With Christmas right around the corner, parents everywhere are no doubt hearing the pleas from tech-savvy kids.
“I think every parent is dealing with that right now because the advertisers tell us we need all this stuff,” said Tally Salisbury, a
licensed professional counselor at Youth & Family Services. But Salisbury has words of warning for parents about plugging kids in too young and allowing them to plug in too often.
Salisbury says studies show that technological gadgets have addictive potential, a phenomenon called reward deficiency syndrome. When people use computers, televisions, video games or other electronic devices, dopamine levels rise in the brain, Salisbury said. Dopamine is a neurotransmitter similar to adrenaline that affects a person’s capacity to feel pleasure.

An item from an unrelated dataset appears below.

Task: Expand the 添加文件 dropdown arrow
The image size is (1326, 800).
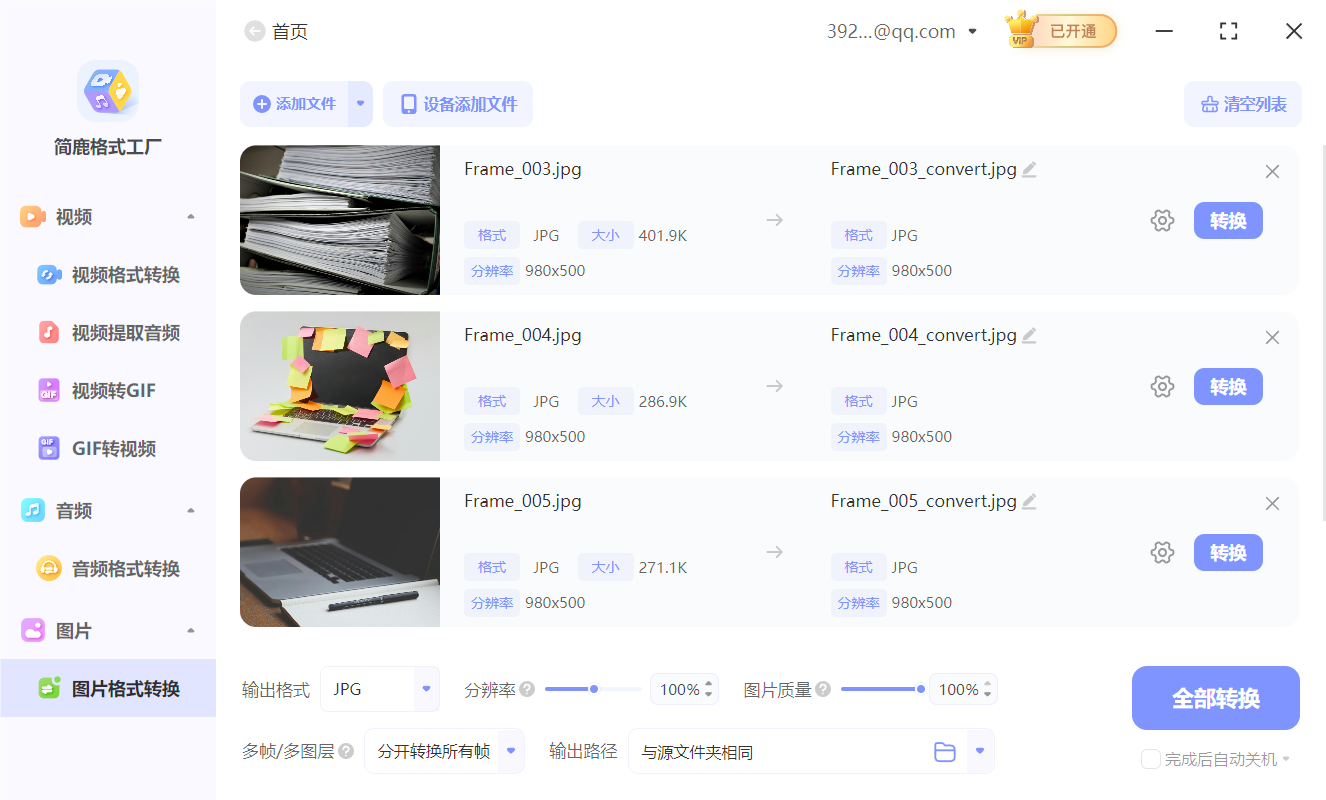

“When you shut that off, you have a dopamine crash,” she said. The user wants that feeling again and so returns to the device.
That desire to plug in can eventually lead to physical inactivity and social withdrawal, something parents should guard against, Salisbury said.
The second concern for Salisbury is the potential danger for young kids in devices such as cell phones and laptops.
“The other issue that we have to be careful about is all the Internet connections. - Kids are not able to discriminate very well between what is OK and what isn’t OK,” she said. “It’s harder for a parent to monitor something that is totally mobile.”
Salisbury doesn’t set hard and fast age guidelines for kids and technological toys. Instead, she encourages parents to explore their motives for buying them.
“Is it that they are feeling the pressure that they have to get this for my child?” she said. “Is it something that is going to benefit their family and their child?”
If a cell phone is needed for communication with a very young child, Salisbury encourages parents to use technology to set guidelines. Some phones can be programmed to only call a few specific numbers. Don’t add extra frills.
“Does a fourth-grader really need to be texting?” Salisbury said.
More than anything, Salisbury wants parents to recognize the social disconnect that can occur from too much time plugged in, whether it’s the television, cell phone or MP3 player.
Eat together as a family, she said. Talk to and with your kids and set some ground rules.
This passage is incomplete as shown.